STUDY MATERIAL »
* * * * * * *
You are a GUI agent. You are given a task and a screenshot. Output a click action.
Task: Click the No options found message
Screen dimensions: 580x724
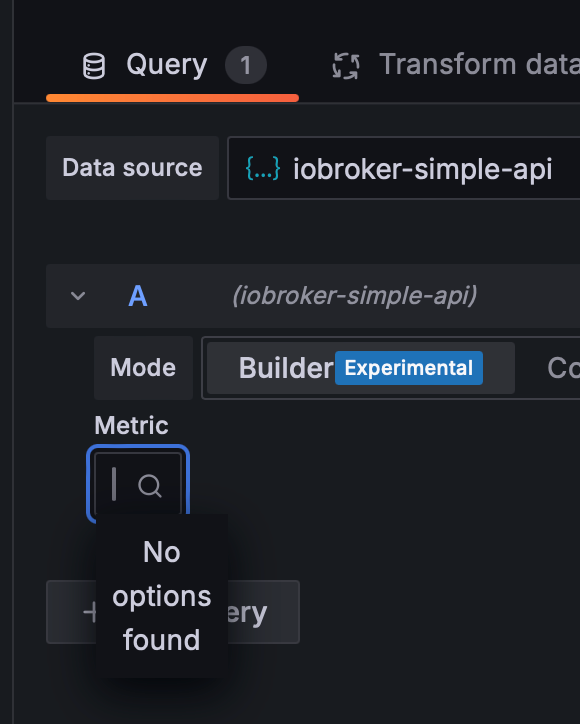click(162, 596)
* * * * * * *
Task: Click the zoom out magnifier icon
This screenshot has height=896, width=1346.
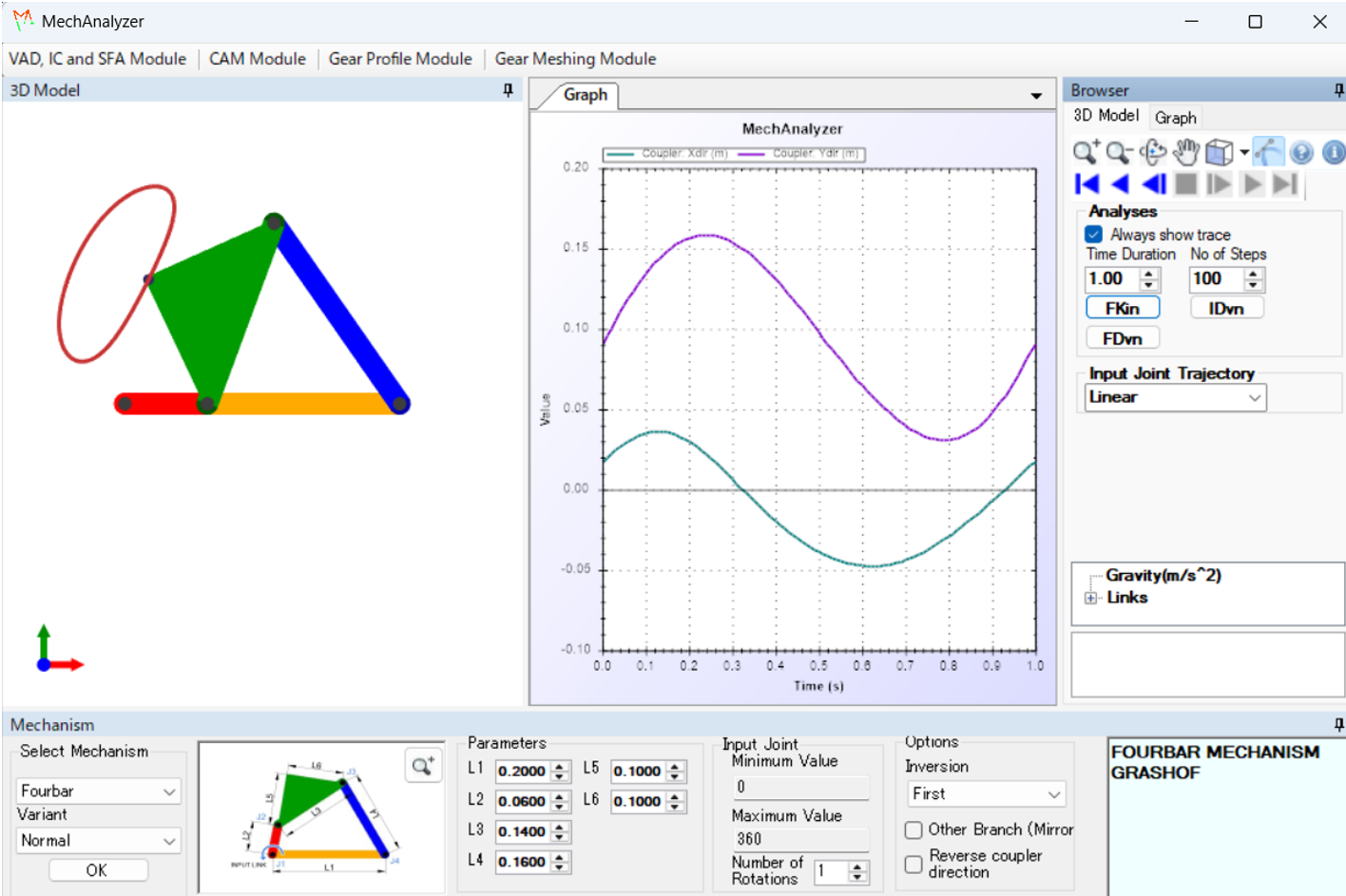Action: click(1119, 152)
* * * * * * *
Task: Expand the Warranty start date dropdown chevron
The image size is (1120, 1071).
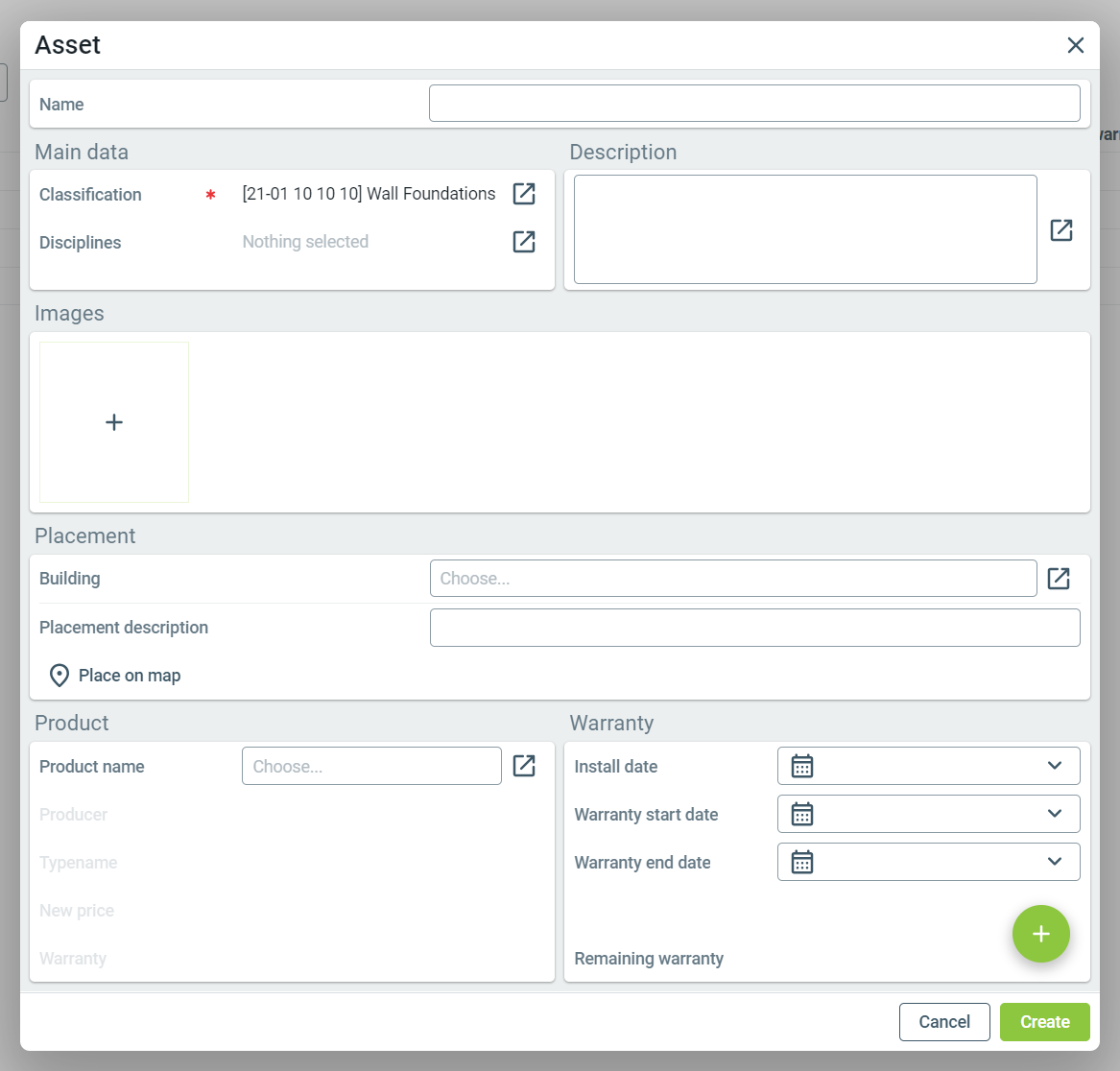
* * * * * * *
TASK DESCRIPTION » The output should be exactly the lines above from the line containing "Task: Expand the" to the line containing "The image size is (1120, 1071).", inclusive, with no other lines.

OUTPUT FOR THIS TASK »
Task: Expand the Warranty start date dropdown chevron
The image size is (1120, 1071).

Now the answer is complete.